[begin MATERIAL]
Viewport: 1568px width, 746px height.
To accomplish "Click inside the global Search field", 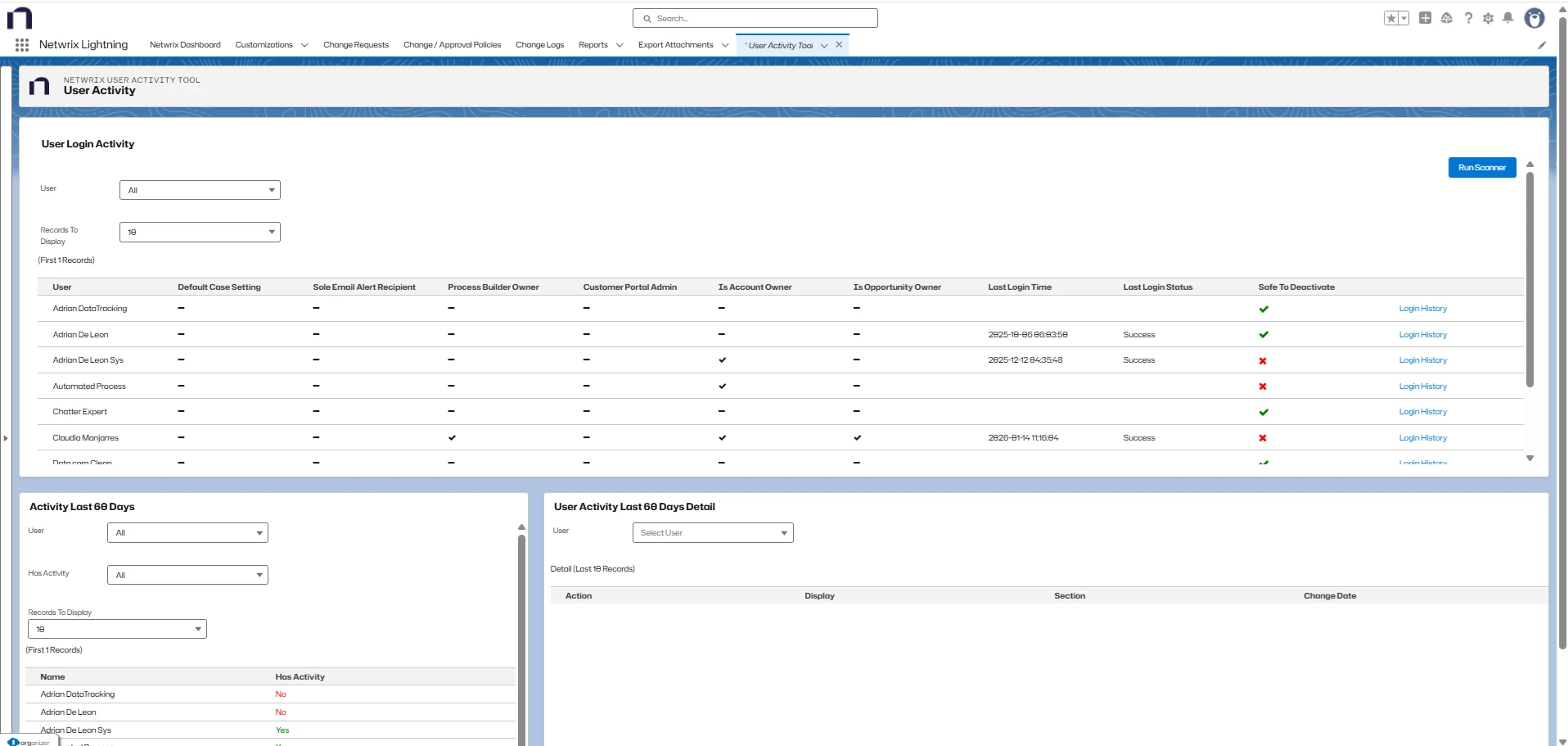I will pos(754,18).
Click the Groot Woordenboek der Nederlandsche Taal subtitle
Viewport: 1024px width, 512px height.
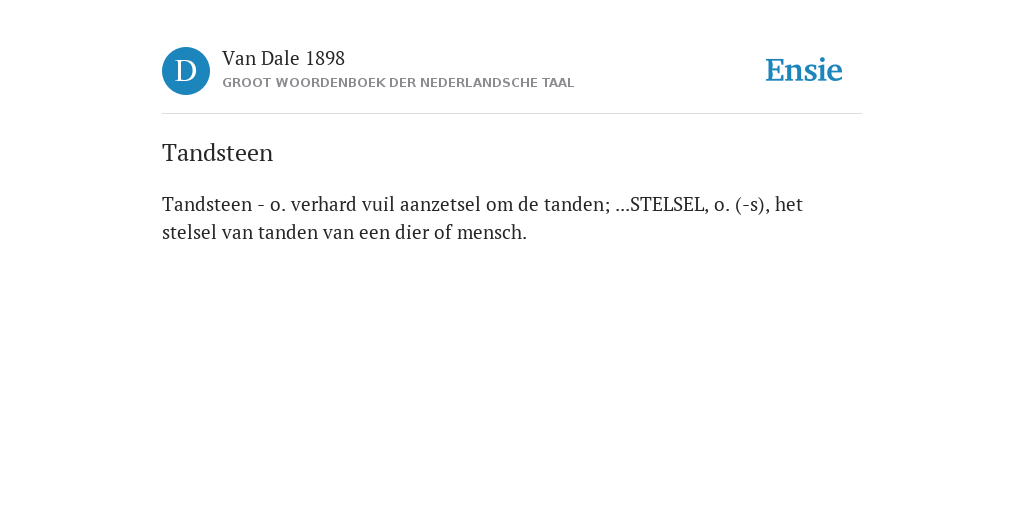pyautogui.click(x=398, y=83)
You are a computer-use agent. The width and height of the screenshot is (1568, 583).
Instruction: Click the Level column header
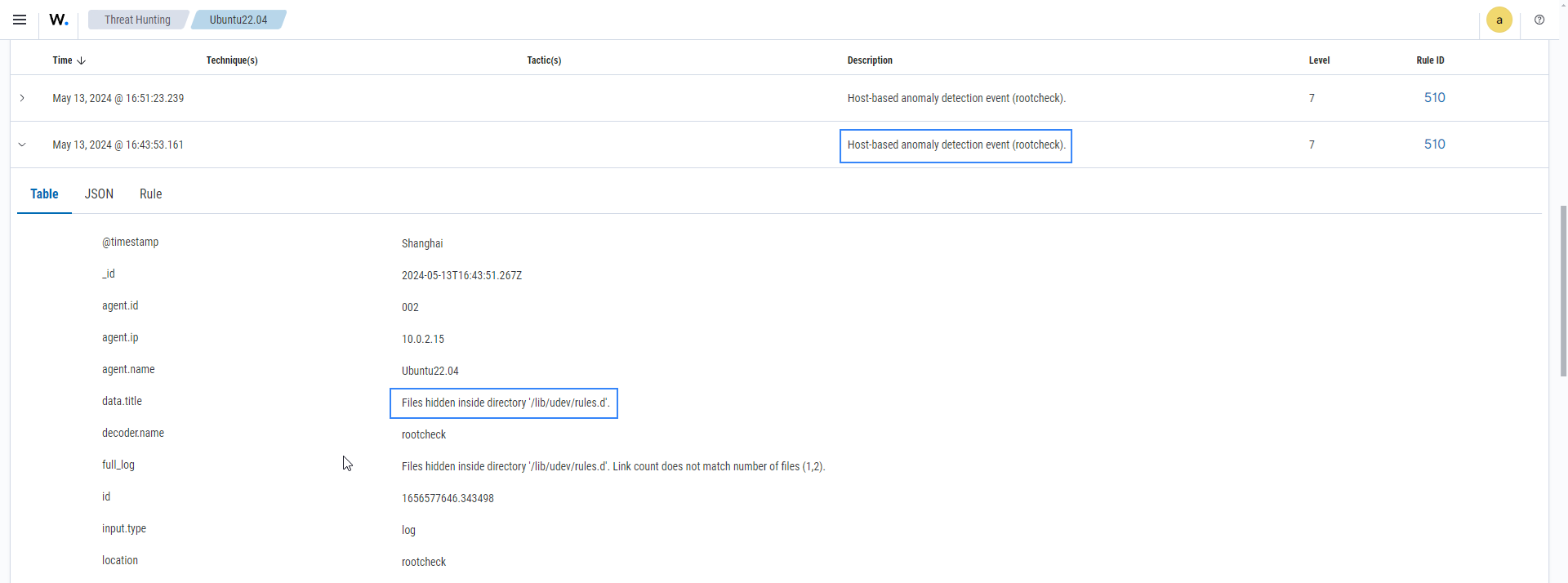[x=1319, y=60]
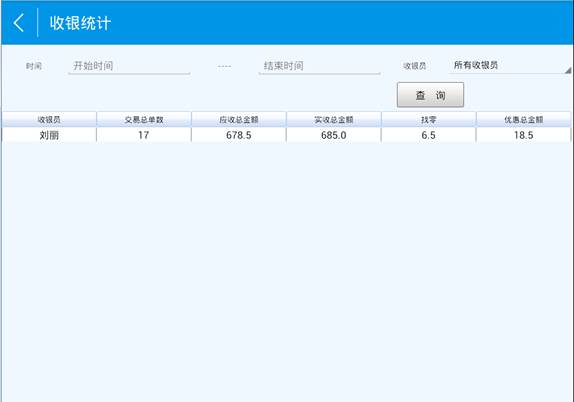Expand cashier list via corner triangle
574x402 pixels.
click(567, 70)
[end MATERIAL]
▶ SHORT EXERCISE
Repeat the lines that run from the one containing "Click the Groot" through the end of the records. Leave the pictures out of your answer.

▶ RESULT FOR THIS TASK
Click the Groot Woordenboek der Nederlandsche Taal subtitle
Viewport: 1024px width, 512px height.
pyautogui.click(x=398, y=83)
You are a computer-use agent. The width and height of the screenshot is (1568, 583).
Instruction: Click the Level column header
[x=1319, y=60]
Expand cashier list via corner triangle
574x402 pixels.
click(567, 70)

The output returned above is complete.